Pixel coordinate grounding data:

[Start of Attachment]

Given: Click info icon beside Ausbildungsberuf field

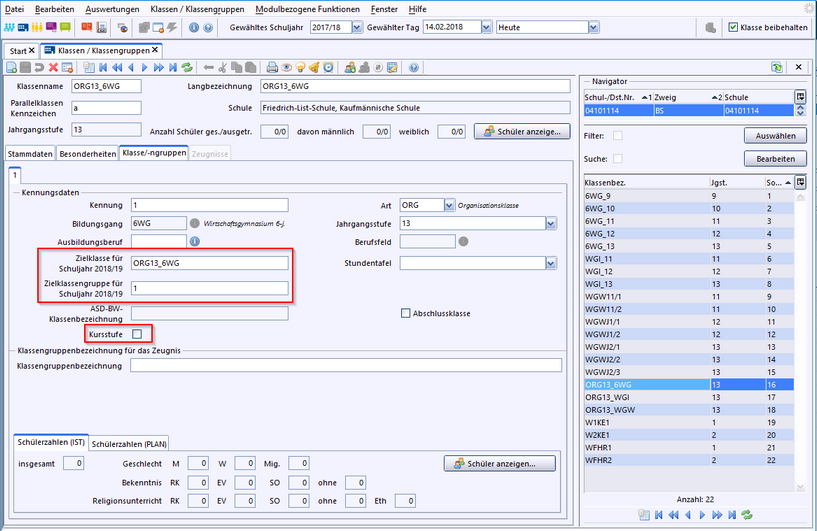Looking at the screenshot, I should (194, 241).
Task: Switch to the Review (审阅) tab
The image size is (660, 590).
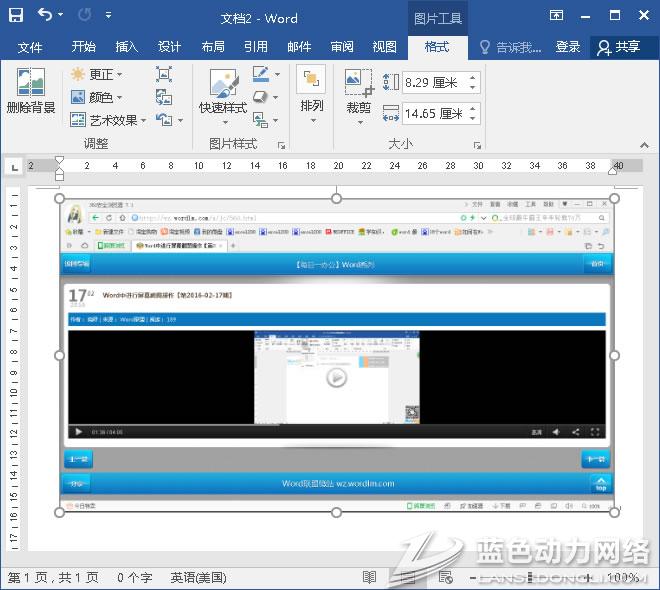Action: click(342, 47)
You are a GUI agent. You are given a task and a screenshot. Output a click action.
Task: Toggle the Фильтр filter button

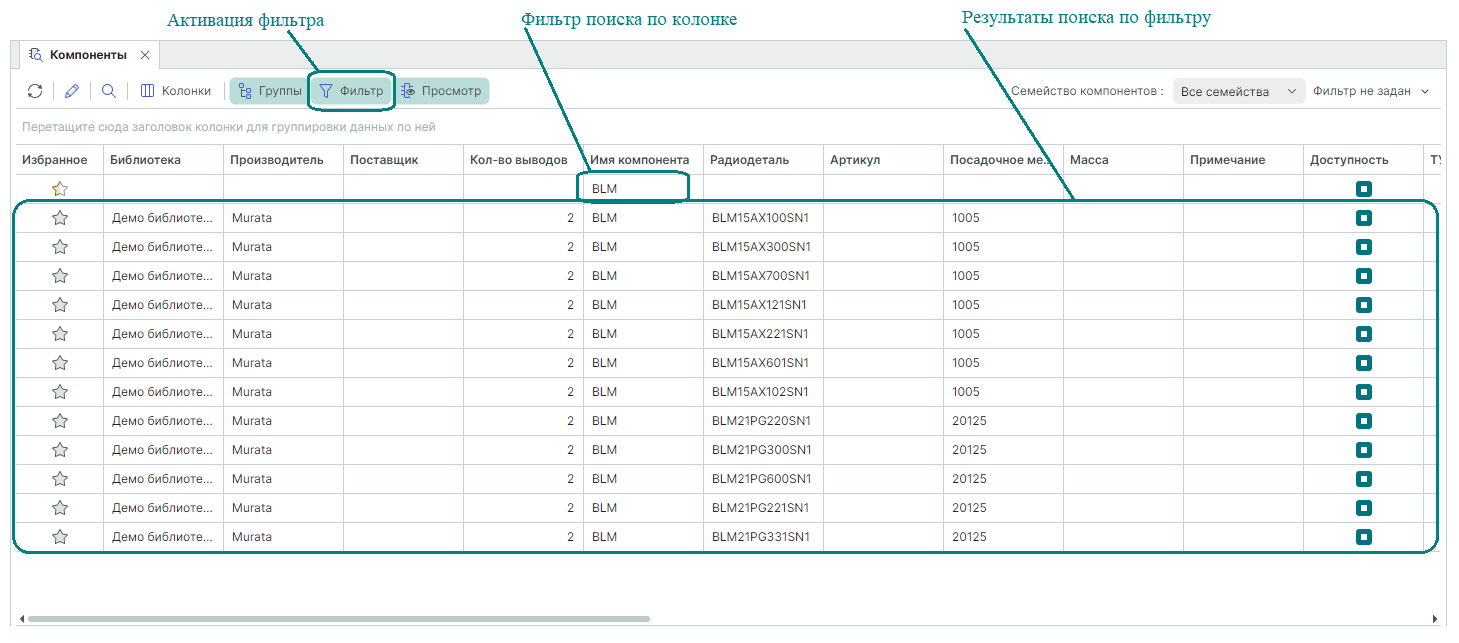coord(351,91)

[End of Attachment]

Write out word for word every line from the line with "Task: Switch to the Review (审阅) tab" through the final line of the records, both included, skipping the pictures.

Task: Switch to the Review (审阅) tab
The image size is (660, 590).
Action: click(342, 47)
You are a GUI agent. You are given a task and a screenshot. Output a click action.
Task: Toggle the Фильтр filter button

coord(351,91)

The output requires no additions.